WRITTEN EXERCISE: In the passage about the Rough Trail, what marking tells hikers they are still on that trail?

Front view of Sexton Arch
Rough Trail to Rush Ridge Junction (1.35 Mile)
At this point it feels like we’ve done a lot, but truth be told we’ve barely scratched the surface of this 14 mile day hike. Leaving Sexton Arch we retraced our path back out to Papa Bear Arch, crossed the creek towards Grays Arch and made our way to the continuation of the Rough Trail just below the last staircase. From here to our next trail junction at Rush Ridge is approximately 1.35 miles. There are a whole new set of challenges on this portion of our day hike as our route begins its descent to the bottom of a remote valley and then climbs back up to the top of Rush Ridge. Walking parallel to a small unnamed stream for most of the way, there are several minor creek crossings until we reach the wide berth of Kings Branch.
Cascades along Kings Branch
This upland stream is known for its rocky cascades that become very photogenic after a little bit of rain. I was surprised to find a decent flow considering how dry its been lately and even captured a few images of an isolated 12 foot stretch of cascades in the area. There are several side trails in this valley leading to off-trail waterfalls and campsites which visitors can mistakenly veer onto without noticing. Keep an eye out for the white diamond blaze to make sure you’re still on the Rough Trail. As part of the new land management plan for the Red River Gorge, a handful of backcountry campsites along this portion of the trail are being retired for good. After multiple stream crossings, the trail hits a winding staircase engulfed by a thicket of rhododendrons. Marking our ascent to the top of the ridge, the three-story climb is barely large enough for one person to pass at a time. After a few moments, you’ll encounter the Rush Ridge trail junction on your right.

DATASET EXCERPTS:
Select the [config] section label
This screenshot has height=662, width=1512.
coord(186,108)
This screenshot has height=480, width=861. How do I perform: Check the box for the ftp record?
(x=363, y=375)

TASK RESPONSE: The white diamond blaze.